篠原朋子さんの場合
「奪う・与える」
私の祖母“ばばちゃん”が他界したのはもう十年以上も前だ。パーキンソン症候群で寝たきりとなった祖母を埼玉の実家で母を中心に自宅介護をしていて、ちょうど私の規制のタイミングと祖母の最期が重なった。少しずつ衰えていることは目に見えてわかっていたので皆覚悟はしていたが夏の朝早くその時が来た。皆でかわるがわる大きな声で祖母に呼びかける中で大きく最後の一息をして逝ってしまった。
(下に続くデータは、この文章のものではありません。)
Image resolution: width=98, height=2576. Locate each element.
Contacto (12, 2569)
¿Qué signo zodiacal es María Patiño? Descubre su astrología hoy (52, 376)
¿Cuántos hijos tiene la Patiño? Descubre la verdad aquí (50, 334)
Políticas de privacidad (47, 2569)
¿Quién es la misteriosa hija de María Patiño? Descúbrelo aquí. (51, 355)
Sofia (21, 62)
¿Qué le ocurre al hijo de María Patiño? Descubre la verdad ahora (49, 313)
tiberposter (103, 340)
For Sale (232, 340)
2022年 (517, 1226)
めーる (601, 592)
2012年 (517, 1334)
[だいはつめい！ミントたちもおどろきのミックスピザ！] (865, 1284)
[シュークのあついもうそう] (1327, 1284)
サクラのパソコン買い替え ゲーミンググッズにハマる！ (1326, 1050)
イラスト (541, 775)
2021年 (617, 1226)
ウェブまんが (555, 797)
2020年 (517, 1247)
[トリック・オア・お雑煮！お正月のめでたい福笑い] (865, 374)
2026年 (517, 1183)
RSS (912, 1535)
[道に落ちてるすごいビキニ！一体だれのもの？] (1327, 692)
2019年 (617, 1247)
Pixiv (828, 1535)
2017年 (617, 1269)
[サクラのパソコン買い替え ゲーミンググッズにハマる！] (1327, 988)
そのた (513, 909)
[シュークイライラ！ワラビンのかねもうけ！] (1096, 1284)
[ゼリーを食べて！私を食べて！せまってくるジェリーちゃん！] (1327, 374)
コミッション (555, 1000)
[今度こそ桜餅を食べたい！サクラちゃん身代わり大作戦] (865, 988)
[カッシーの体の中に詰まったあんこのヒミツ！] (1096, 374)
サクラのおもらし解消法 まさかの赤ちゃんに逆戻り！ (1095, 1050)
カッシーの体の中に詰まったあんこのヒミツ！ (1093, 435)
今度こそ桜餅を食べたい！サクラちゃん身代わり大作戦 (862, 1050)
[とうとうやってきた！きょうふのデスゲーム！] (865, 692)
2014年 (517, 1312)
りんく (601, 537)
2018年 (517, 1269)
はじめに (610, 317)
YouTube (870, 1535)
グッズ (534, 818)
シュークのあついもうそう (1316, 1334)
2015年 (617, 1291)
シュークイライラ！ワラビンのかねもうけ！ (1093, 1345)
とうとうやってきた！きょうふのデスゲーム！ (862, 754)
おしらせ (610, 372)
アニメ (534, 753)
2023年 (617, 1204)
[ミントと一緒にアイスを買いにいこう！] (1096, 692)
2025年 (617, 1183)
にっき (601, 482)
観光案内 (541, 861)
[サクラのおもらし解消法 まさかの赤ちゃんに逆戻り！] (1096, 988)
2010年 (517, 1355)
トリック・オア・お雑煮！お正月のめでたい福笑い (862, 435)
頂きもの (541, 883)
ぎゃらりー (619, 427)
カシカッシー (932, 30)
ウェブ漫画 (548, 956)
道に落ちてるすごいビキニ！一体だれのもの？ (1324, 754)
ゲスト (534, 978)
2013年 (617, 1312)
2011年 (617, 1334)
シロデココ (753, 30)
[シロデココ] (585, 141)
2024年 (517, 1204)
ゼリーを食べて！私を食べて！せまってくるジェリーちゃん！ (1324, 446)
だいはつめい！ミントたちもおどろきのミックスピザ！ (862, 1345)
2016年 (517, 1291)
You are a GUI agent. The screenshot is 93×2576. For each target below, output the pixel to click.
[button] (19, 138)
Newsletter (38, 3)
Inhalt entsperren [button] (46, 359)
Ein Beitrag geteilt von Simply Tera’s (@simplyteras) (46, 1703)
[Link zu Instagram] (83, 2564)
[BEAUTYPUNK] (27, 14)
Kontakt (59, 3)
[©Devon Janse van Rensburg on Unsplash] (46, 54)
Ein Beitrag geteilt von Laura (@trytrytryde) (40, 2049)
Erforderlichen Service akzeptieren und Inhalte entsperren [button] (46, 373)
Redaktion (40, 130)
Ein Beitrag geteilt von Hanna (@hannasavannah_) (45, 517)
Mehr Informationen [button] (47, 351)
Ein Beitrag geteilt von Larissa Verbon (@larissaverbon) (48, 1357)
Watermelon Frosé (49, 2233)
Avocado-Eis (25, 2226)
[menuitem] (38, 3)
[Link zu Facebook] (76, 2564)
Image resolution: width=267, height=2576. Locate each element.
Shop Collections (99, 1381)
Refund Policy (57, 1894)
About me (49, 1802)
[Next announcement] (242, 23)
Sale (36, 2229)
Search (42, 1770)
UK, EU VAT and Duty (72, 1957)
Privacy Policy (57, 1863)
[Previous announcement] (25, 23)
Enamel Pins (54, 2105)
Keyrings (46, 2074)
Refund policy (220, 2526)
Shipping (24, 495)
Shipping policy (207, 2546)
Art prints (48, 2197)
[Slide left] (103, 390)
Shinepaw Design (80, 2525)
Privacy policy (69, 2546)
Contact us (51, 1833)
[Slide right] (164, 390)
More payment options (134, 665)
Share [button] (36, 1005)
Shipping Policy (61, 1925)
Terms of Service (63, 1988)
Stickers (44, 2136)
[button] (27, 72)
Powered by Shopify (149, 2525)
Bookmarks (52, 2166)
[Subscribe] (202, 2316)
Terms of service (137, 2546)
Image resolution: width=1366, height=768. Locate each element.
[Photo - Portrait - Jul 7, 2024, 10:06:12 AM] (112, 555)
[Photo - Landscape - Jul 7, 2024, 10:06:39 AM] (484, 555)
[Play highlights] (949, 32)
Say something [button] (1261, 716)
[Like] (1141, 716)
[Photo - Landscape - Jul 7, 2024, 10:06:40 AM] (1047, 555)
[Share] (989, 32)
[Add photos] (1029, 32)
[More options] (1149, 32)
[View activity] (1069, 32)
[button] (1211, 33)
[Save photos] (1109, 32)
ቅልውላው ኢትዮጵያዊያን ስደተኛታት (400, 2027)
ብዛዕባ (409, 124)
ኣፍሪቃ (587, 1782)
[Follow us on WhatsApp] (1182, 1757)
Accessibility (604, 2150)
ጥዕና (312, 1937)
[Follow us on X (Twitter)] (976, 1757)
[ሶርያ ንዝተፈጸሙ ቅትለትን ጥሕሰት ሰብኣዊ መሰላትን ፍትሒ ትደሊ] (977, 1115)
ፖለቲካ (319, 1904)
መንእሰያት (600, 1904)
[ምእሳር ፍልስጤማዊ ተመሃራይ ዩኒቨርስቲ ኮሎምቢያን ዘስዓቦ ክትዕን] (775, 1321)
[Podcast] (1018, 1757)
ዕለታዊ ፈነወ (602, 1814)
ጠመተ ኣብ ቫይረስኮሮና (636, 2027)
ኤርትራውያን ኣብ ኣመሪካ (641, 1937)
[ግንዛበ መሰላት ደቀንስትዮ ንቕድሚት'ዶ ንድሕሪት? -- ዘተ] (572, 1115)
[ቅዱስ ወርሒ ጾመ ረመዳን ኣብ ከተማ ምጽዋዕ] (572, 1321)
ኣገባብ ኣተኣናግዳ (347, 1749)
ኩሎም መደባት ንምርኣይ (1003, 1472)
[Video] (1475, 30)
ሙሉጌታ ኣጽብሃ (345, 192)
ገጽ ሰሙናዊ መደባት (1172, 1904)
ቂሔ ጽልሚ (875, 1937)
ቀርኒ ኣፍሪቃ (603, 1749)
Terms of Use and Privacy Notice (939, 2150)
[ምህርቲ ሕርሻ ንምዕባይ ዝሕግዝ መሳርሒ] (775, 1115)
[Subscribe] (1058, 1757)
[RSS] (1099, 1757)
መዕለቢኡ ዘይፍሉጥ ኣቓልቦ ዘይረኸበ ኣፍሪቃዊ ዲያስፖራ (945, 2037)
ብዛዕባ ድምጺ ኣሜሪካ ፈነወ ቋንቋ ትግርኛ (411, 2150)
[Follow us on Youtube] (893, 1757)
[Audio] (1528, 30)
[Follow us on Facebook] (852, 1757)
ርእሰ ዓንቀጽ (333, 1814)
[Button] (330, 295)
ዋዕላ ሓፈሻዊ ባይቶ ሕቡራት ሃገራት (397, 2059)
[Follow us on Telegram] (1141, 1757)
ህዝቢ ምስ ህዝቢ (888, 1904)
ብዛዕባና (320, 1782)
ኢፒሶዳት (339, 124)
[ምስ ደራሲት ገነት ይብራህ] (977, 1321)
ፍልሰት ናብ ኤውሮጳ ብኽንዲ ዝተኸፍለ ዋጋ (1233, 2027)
その間、まだ幼かった私の子供たちが何もわからずぐるぐるとそのベッドの周りで走ったりおしゃべりをしたりと機嫌よく陽気にしていたので想像していたよりからりとした別れになった。
でも葬儀の後、実家から徳島へ帰る飛行機を降りて夫の車のライジオから流れてきた中島みゆきの『時代』を聞いた途端なぜか涙があふれて止まらなくなった。本当に悲しい時、感情はいつも遅れてやってくる。あとからあとからこみ上げる祖母に対する想いや後悔でその当時はずいぶんと心身ともにまいったが生活は待ったなし。心のバランスを保つのが難しかった。
それから時間が経過した現在、見送ったあとの後悔や喪失感は心の奥底に静かに沈んで祖母から無条件に愛されていた感覚的な温かみを実感するようになった。特に懐かしく思い出すのは食の思い出。食の細い私を心配して平たくて小さい塩むすびを作ってくれたり、時にはそれを焼きおにぎりにしてくれたこと、贈答品のタオルの空き箱いっぱいに天ぷらを作ってくれたこと、戦時中の食糧難を経験しているだけあって食材を最後まで使い切る始末の料理も忘れられない。
命を孕み生み出し自分の時間は自然に子供に奪われていく。実際子供が大きくなった今でさえも、何だか縛られているような窮屈さを感じることもある。ただ『奪う』という言葉だけを捉えると物騒で否定的に見えるが命の繋がりの自然な流れで奪うことと与えることを意識もせずに役割を変えながら続けているだけなのだ。その気づきで祖母をより身近に感じここに存在していなくても同志のような心強さで支えられるようになった。もういないのに、愛の塊はまだある。
歳を重ねて私の足の指は祖母に似てきた。気になる首のシミも鏡で見ていると祖母を思い出す。命の円環の中の一つの点に過ぎない私だけれど時々祖先の目や耳手足などを意識して丁寧に身体をうごかしてみようと思う。